Zdenek Vrozina Profile picture
Health Care Consulting

Feb 8, 14 tweets

This study suggests that in some patients, COVID-19 triggers a long-term process of vascular and cardiac injury that can gradually increase pulmonary pressure, strain the right ventricle, and raise the risk of death in the following years🧵

The study followed 480 hospitalized patients (240 moderate, 240 severe) for one year after discharge. It assessed heart function using echocardiography and measured biomarkers of vascular inflammation.

In severe COVID-19, right-ventricular function was already significantly worse at the first study examination. Over the following year, pulmonary artery pressure increased by 17.8% in severe cases and 7.1% in moderate cases!

Two year mortality reached 16.9%. The main risk factors were common cardiometabolic conditions. Hypertension, diabetes, dyslipidemia, and structural signs of cardiac strain.

The most affected structure was not the left, but the right side of the heart. The right ventricle pumps blood into the lungs. When its function worsens, it usually means increased resistance in the pulmonary vessels.

The study found reduced right-ventricular contraction (lower TAPSE) and impaired coupling between the right ventricle and pulmonary circulation. This pattern appears when pulmonary vessels are narrowed, inflamed, or affected by microthrombi.

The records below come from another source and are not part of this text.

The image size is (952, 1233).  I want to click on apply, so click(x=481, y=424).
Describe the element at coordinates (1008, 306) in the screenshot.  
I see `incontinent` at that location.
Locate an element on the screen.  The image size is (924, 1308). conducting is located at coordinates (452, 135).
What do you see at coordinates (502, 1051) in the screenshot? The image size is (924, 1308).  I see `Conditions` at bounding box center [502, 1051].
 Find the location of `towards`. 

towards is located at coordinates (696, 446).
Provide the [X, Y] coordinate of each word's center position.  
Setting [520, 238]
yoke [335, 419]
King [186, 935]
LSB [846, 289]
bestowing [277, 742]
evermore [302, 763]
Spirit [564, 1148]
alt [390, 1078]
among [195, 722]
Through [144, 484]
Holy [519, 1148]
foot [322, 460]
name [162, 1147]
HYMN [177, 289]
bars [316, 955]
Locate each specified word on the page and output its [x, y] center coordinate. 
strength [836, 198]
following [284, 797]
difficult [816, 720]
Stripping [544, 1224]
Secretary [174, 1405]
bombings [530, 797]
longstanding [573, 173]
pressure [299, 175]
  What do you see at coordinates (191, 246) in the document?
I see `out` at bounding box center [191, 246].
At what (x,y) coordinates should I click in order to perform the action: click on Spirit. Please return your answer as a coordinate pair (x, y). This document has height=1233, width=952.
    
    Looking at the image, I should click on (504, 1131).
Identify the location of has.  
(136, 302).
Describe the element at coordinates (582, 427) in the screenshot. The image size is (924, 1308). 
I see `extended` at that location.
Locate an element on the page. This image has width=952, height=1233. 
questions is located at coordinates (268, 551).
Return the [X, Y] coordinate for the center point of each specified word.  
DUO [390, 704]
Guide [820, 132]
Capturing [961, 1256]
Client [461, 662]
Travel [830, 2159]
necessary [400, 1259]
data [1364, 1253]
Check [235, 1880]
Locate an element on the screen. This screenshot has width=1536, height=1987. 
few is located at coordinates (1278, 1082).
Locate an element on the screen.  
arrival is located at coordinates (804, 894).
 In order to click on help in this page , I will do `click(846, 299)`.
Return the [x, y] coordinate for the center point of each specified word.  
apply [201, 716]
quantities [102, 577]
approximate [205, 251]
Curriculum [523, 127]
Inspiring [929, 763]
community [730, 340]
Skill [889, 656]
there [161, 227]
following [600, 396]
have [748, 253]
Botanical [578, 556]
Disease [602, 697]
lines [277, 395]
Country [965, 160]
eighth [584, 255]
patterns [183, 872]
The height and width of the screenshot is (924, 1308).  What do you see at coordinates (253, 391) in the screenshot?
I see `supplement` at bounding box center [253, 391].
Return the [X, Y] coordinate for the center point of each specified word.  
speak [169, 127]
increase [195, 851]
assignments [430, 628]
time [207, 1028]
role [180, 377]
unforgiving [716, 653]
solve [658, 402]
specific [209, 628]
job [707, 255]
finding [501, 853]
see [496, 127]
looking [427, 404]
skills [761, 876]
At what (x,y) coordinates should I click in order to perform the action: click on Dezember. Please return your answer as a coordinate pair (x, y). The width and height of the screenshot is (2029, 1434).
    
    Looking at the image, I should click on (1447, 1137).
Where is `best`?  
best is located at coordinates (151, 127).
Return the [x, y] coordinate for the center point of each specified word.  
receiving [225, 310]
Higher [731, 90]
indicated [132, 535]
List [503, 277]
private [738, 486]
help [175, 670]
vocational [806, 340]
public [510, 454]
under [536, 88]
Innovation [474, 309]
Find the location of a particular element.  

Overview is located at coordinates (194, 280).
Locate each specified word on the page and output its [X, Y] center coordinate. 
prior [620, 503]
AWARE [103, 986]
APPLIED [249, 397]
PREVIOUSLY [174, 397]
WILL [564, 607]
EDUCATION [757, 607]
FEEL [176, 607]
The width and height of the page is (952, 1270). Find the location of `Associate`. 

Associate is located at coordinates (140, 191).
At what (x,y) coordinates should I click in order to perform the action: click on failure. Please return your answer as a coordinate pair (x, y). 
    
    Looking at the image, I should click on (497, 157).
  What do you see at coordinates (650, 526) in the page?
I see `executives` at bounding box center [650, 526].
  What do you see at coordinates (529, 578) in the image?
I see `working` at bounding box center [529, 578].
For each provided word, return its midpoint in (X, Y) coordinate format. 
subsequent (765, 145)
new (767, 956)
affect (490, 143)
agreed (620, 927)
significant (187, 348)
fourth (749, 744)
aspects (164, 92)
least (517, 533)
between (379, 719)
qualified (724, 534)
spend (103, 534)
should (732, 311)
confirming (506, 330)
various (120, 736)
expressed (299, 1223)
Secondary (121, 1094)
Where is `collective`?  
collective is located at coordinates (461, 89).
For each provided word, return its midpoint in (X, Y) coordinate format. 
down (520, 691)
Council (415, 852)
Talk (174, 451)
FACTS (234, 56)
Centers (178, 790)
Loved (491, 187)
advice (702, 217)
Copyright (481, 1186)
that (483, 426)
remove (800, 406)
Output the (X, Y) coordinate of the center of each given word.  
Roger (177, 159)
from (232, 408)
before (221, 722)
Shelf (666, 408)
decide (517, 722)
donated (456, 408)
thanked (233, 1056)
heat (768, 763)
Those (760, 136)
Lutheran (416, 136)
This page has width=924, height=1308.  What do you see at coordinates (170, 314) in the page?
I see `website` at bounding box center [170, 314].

In other words - this is not only a lung infection. In severe COVID-19, the study points to a vascular disease of the lungs that places a chronic load on the right heart.

This suggests that in some patients, the process was not limited to an acute injury. The vascular changes may continue even after the infection subsides, gradually burdening the right ventricle.

Two biomarkers - endothelin-1 and FeNO - had strong prognostic value. Both are linked to endothelial dysfunction and inflammation.

Elevated endothelin-1 indicates constricted vessels and damaged endothelium. Elevated FeNO points to an active inflammatory process and impaired regulation of vascular tone.

The study suggests that severe COVID-19 may act as a trigger for long-term cardiovascular decompensation. These findings fit into a broader body of research describing post-COVID patterns of endothelial dysfunction, microvascular injury, and rising pulmonary pressures.

The cohort spanned multiple pandemic waves and variants from 2020 to 2023. It describes long-term cardiovascular changes in previously hospitalized patients in general, regardless of the specific variant.

Süleymanoglu at al., Integrated Echocardiographic and Biomarker Assessment Reveal Progressive Cardiovascular Injury After Moderate and Severe COVID-19. onlinelibrary.wiley.com/doi/abs/10.111…

What are @CzechCardiology @szupraha @ZdravkoOnline if long-term risks after COVID-19 were minimized or pushed aside for years? No clear guidance, no follow-up, no fair public communication.